Copy every line from the one that holds "Task: Switch to the Scene tab" to the end of the records below, exactly and with nothing else, but without any pictures.

(Stored items)
»»
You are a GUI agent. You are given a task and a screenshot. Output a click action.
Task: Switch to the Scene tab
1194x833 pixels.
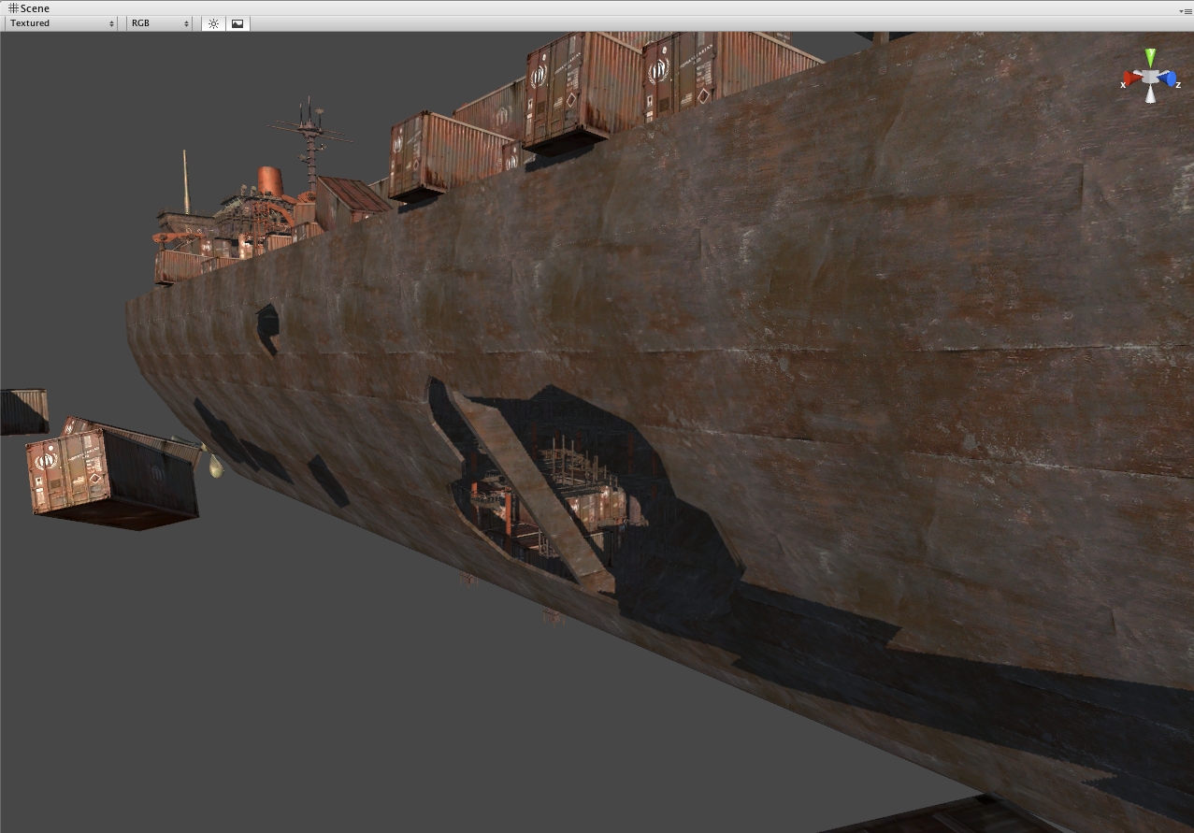click(x=28, y=8)
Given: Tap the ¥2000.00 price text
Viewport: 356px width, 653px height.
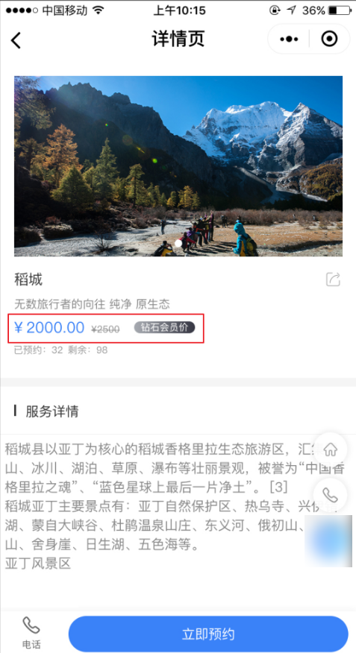Looking at the screenshot, I should [49, 328].
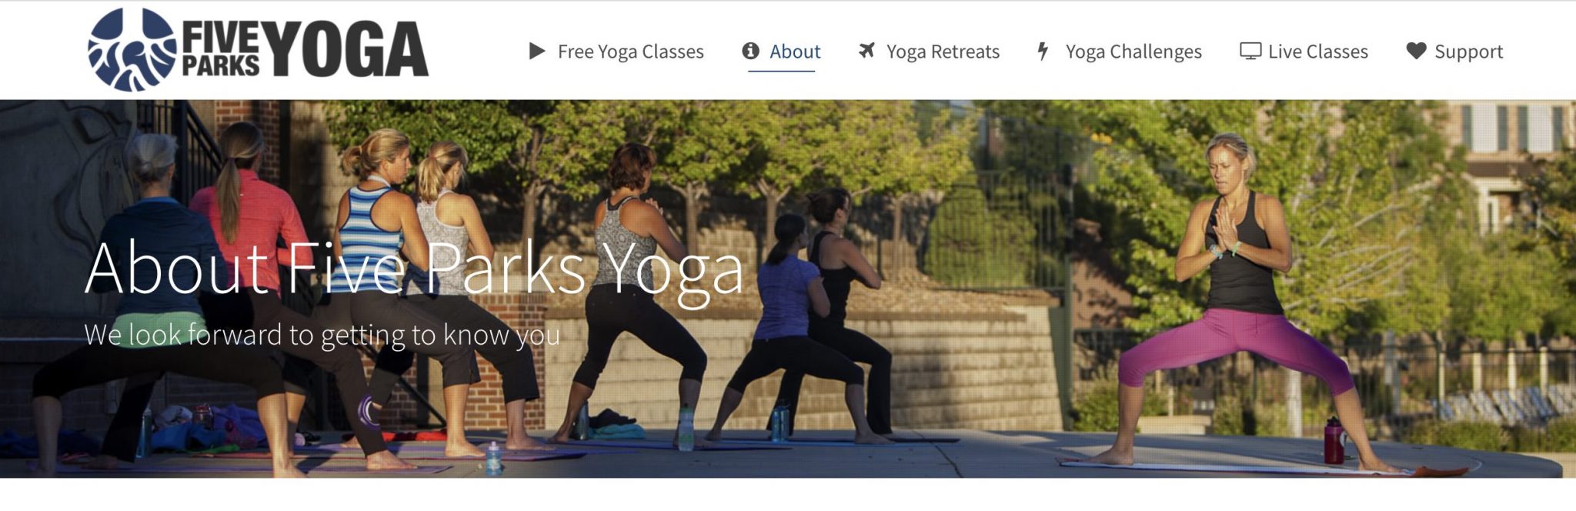The width and height of the screenshot is (1576, 511).
Task: Click the 'We look forward to getting to know you' subtitle
Action: [322, 335]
««
# [Solution for this problem]
Task: Switch to the Scene tab
1194x833 pixels.
click(x=28, y=8)
Given: Tap the ¥2000.00 price text
Viewport: 356px width, 653px height.
Looking at the screenshot, I should [49, 328].
The width and height of the screenshot is (1576, 511).
Task: Click the 'We look forward to getting to know you' subtitle
Action: [322, 335]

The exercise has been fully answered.